Problem details: Nothing but the lines below from the one with "This screenshot has height=773, width=1194." through the one with "Given: Click the heart like icon" should be output, each exactly as given, and no pictures.

[Dataset records — start]

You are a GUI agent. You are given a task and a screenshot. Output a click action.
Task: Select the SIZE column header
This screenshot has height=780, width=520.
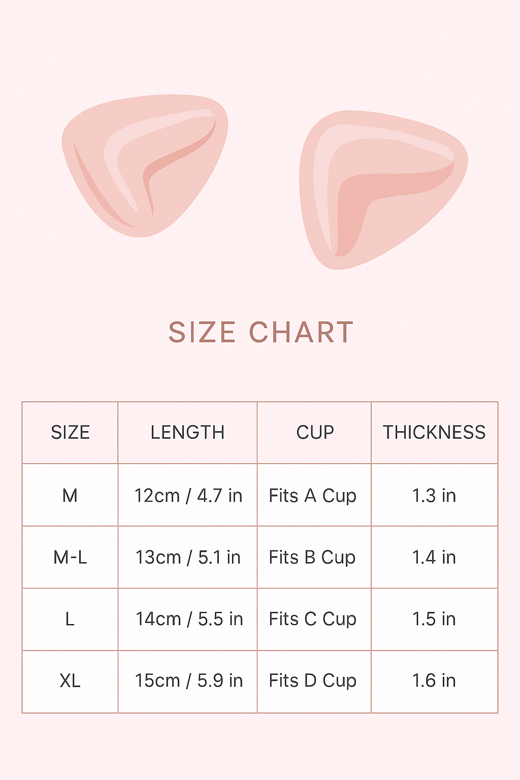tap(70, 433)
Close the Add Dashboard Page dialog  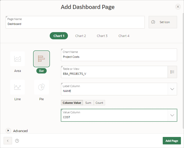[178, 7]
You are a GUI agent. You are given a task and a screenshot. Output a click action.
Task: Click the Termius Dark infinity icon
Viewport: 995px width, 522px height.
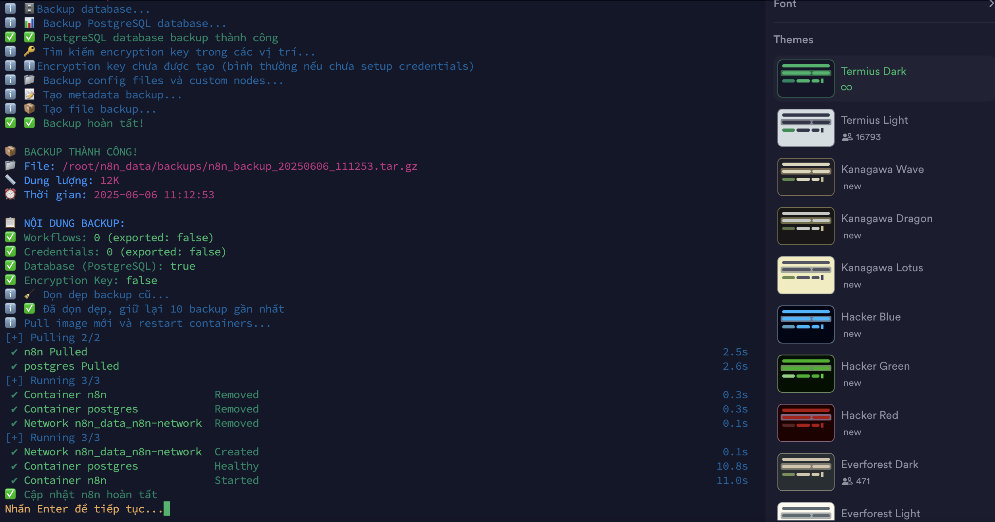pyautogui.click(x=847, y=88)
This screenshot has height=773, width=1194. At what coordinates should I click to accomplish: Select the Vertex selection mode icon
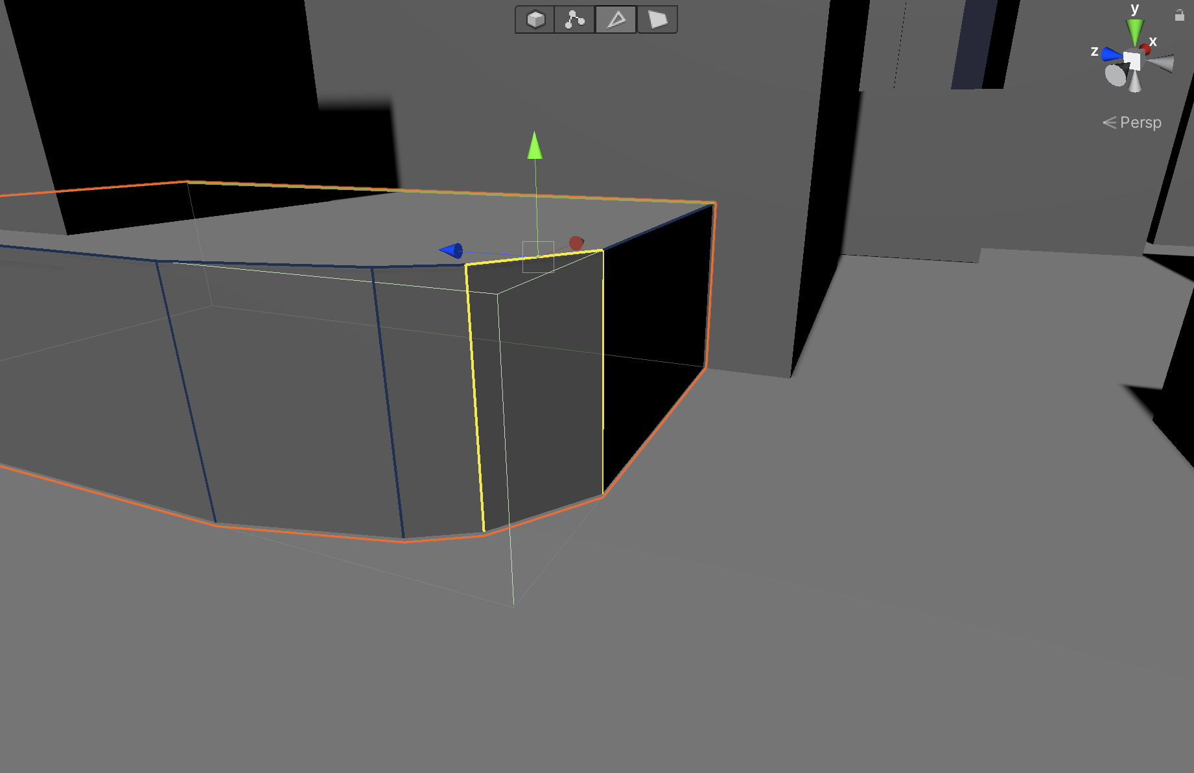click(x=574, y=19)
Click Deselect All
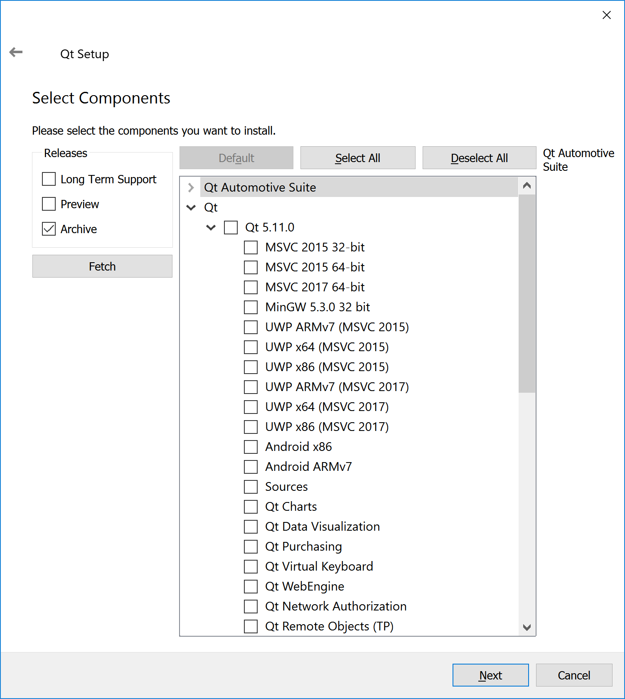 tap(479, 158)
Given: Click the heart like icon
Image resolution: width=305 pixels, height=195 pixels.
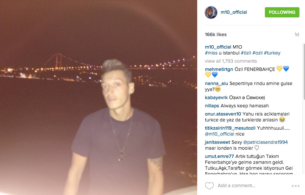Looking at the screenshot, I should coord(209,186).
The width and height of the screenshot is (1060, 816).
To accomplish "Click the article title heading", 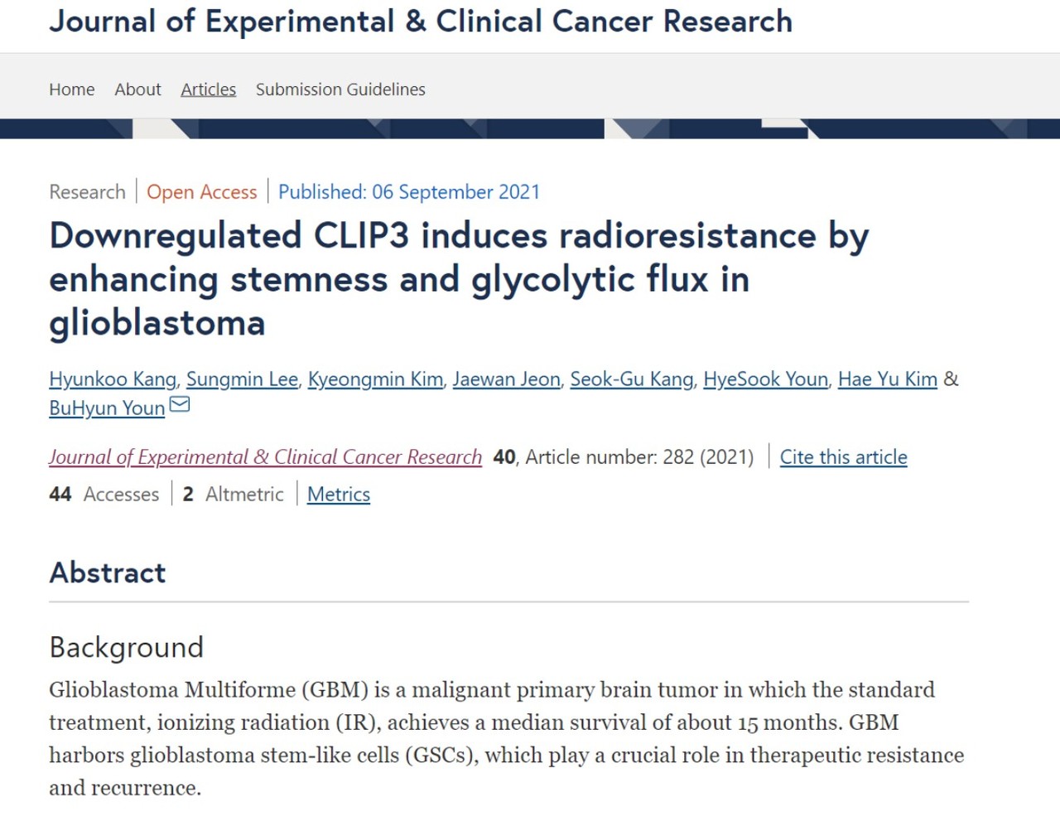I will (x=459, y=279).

[Dataset records — finish]
[Dataset records — start]

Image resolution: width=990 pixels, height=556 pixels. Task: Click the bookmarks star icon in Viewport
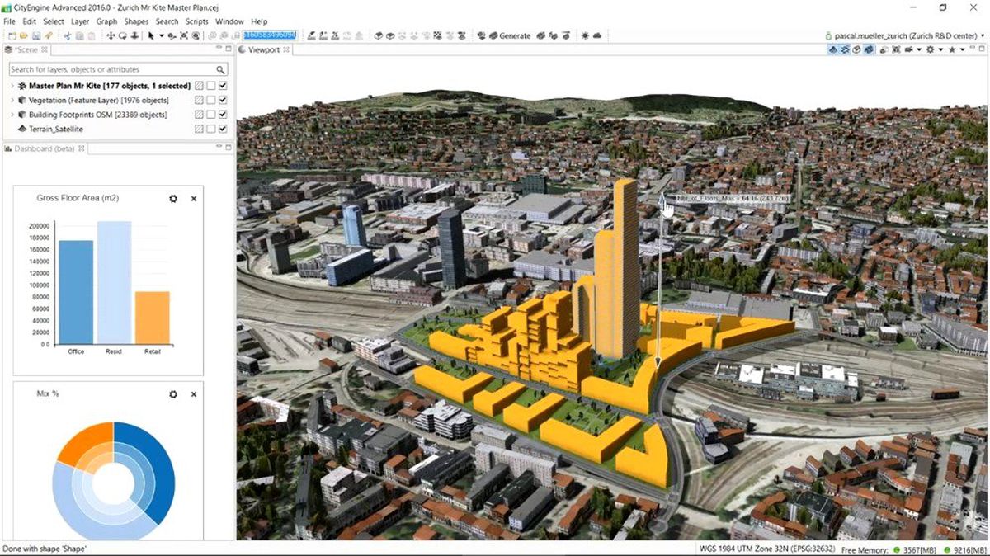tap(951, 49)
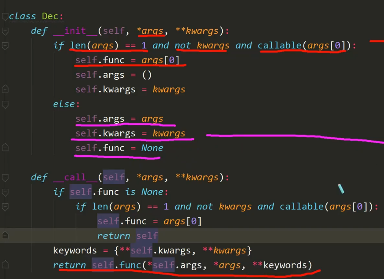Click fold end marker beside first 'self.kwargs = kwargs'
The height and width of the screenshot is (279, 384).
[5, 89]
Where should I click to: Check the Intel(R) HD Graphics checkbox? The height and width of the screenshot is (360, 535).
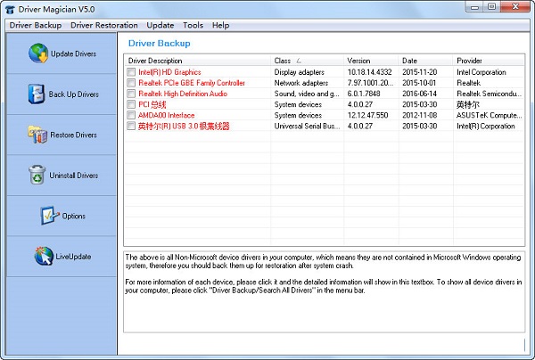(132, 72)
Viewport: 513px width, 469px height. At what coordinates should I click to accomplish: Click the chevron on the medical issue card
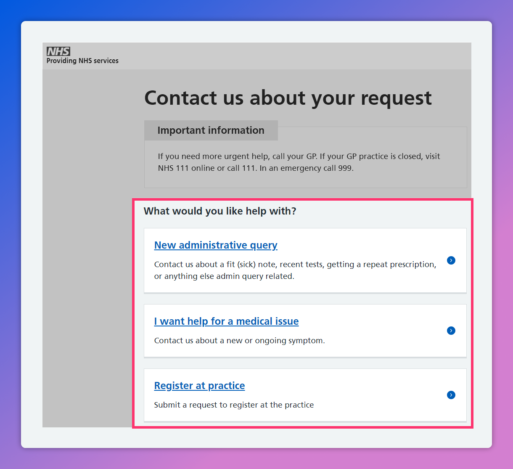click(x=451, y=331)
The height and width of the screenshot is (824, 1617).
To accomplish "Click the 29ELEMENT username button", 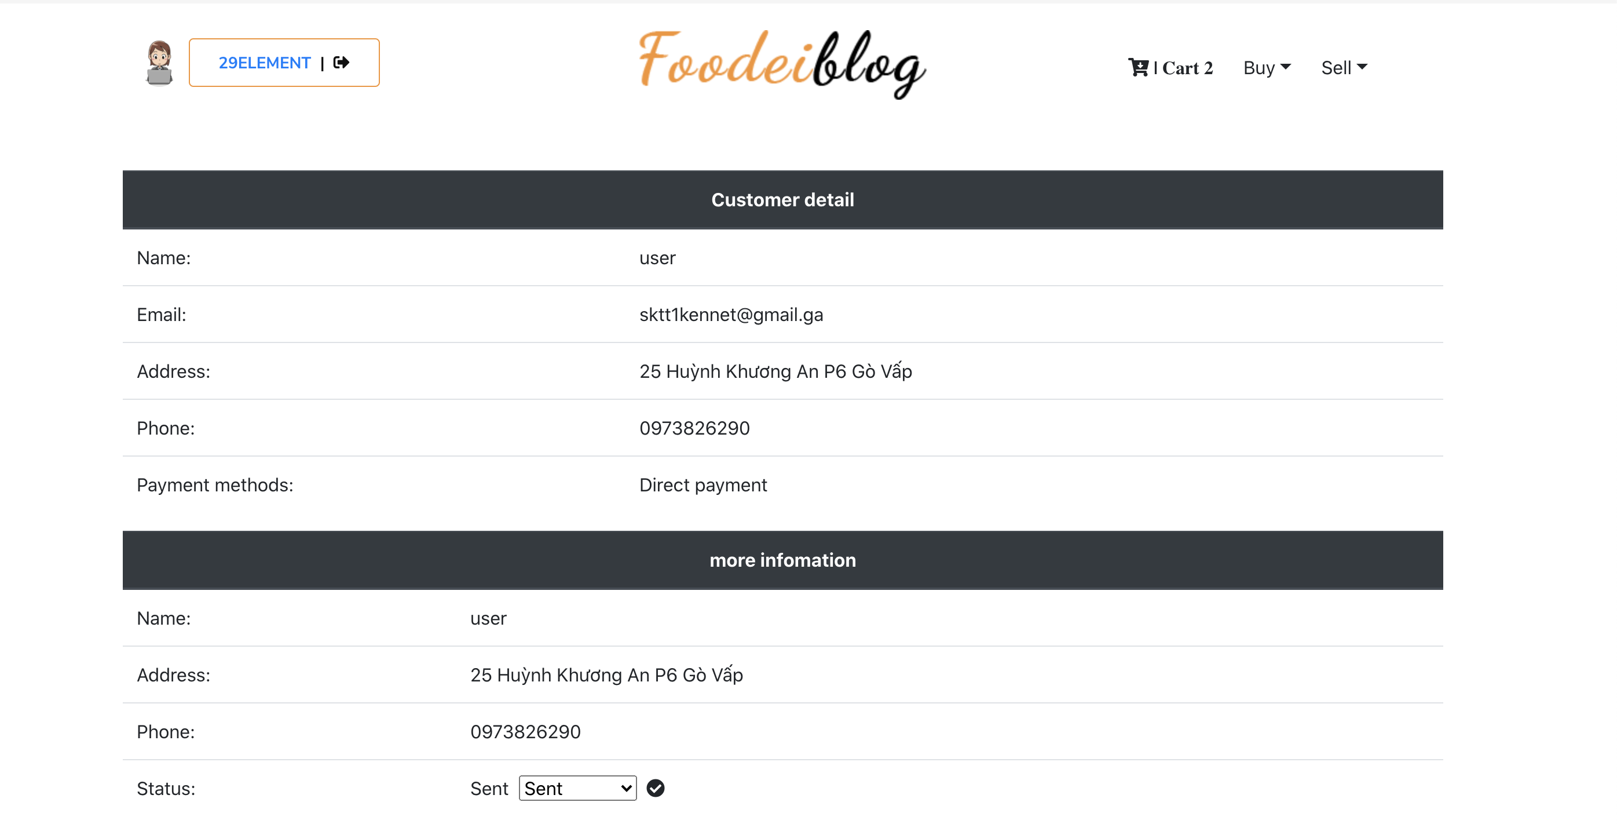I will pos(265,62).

[Dataset records — finish]

Solution to the problem:
This screenshot has height=773, width=1194. At what coordinates should I click to accomplish: Select the Vertex selection mode icon
click(x=574, y=19)
Click Deselect All
 tap(479, 158)
Given: Click the heart like icon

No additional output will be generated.